Supreme Court of Ohio
Feb 23, 1944
53 N.E.2d 509 (Ohio 1944)

Opinion

No. 29494

Decided February 23, 1944.

Sales — Unpaid purchase price represented by promissory note payable in installments — Vendee claimed breach of warranty and refused to pay installment — Vendor may enforce acceleration clause of note, crediting damages, when.

If, under a contract for the sale of goods, the vendee does not rescind but claims damages for a breach of warranty of quality, he may refuse to make installment payments on the purchase price to the extent of his damage and he will not be in default for so doing; but, if the obligation of the vendee for the purchase price is represented by his promissory note payable in installments, with a maturity acceleration clause effective in case there is a default in any payment, and he refuses to pay an installment or installments by reason of a claim for damages for a breach of warranty in an amount greater than such overdue installments, and his damages for such breach of warranty are found in an action to enforce the note to be less than the accumulated overdue unpaid installments, the holder of the note is entitled to enforce the maturity acceleration clause and to have judgment for the full amount of the note less credits to which the vendee is entitled, including damages for breach of warranty.

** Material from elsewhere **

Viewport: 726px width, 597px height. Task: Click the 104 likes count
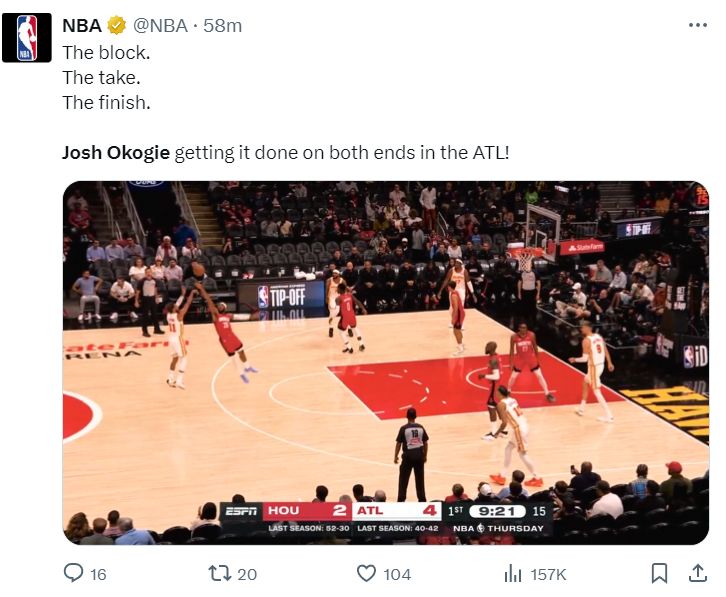pos(397,574)
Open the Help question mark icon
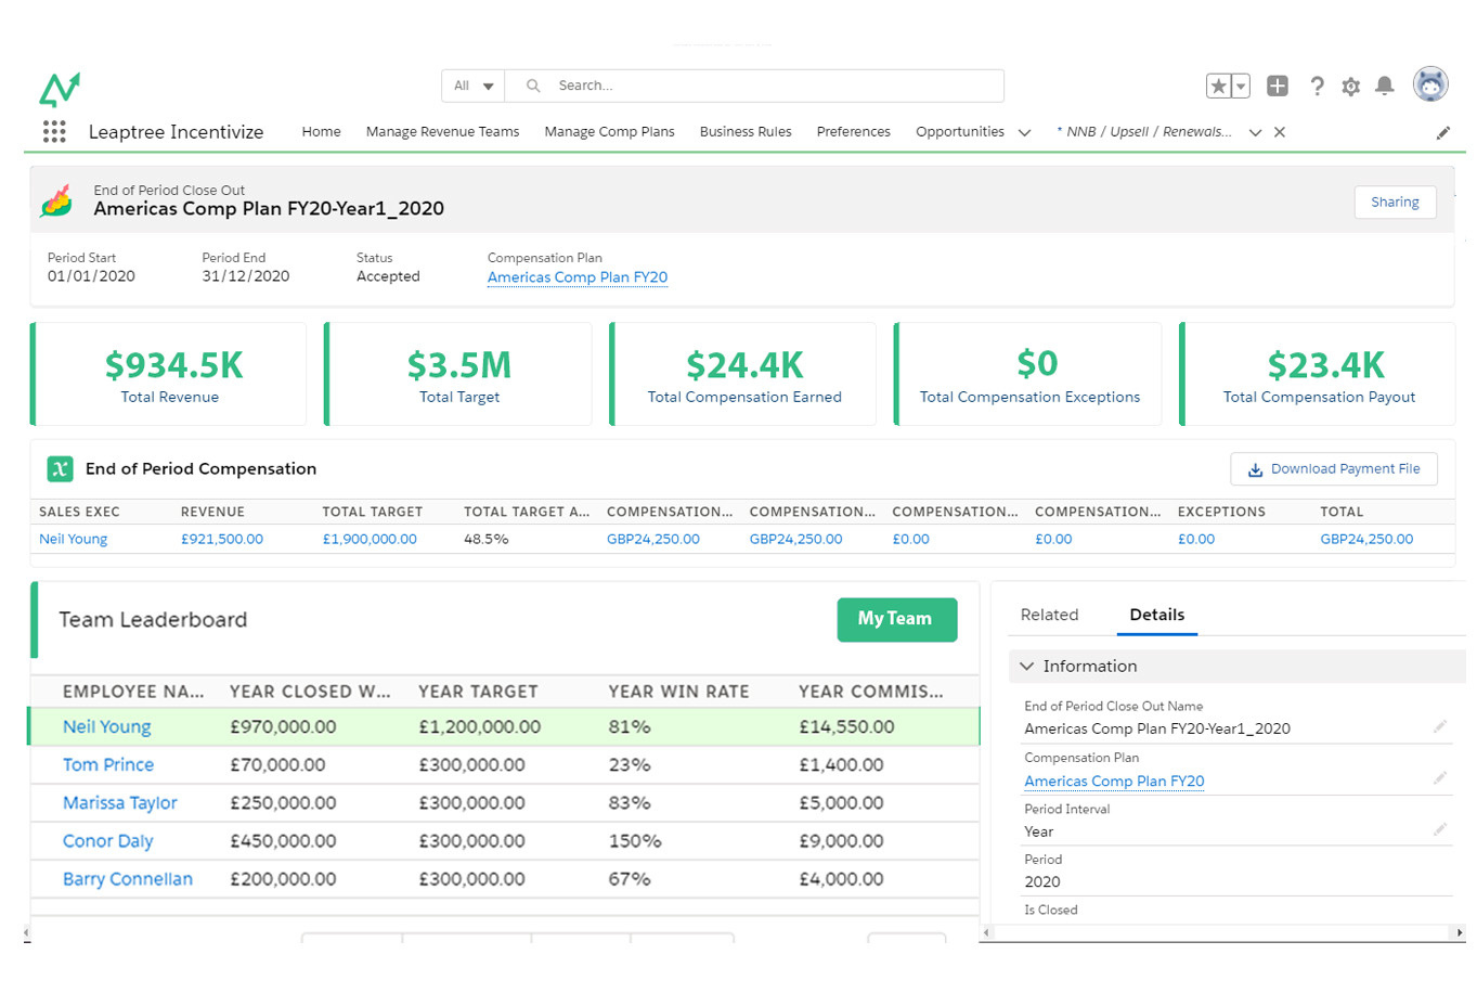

APPEAL from the Court of Appeals of Stark county.

In September, 1941, the defendant, appellant herein, purchased from the plaintiff, The Canton Hardware Company, appellee herein, certain bar and restaurant equipment which was installed by the plaintiff under defendant's specifications, in the latter's place of business at Canton, Ohio.

On September 30, 1941, the defendant executed and delivered to plaintiff a cognovit promissory note for the balance of the purchase price and interest on deferred payments, which note was payable in 24 equal monthly installments, without interest, beginning November 10, 1941. The note contained an acceleration maturity clause which provided that if any installment should not be paid when due, then, at the option of the holder of the note, the entire unpaid principal should at once become due and payable.

Thereafter, the defendant made four payments as they became due, but did not make the fifth payment due in March 1942, claiming there had been a breach of warranty on the part of the plaintiff in the sales contract in that the front bar had cracked at the seams, the back bar had split and certain automatic refrigerating equipment for cooling beer had not met specifications.

On June 6, 1942, plaintiff took judgment against the defendant upon the note for the balance of $2,042.85 and also for the sum of $100 due upon a note for part of the down payment, which note is not here in question. Thereafter, on motion of the defendant, this judgment was vacated to permit the defendant to file an answer. The defendant filed an answer in which he elected to accept and keep the goods purchased but set up the alleged breach of warranty in the quality of the goods sold, seeking recoupment in diminution of the purchase price.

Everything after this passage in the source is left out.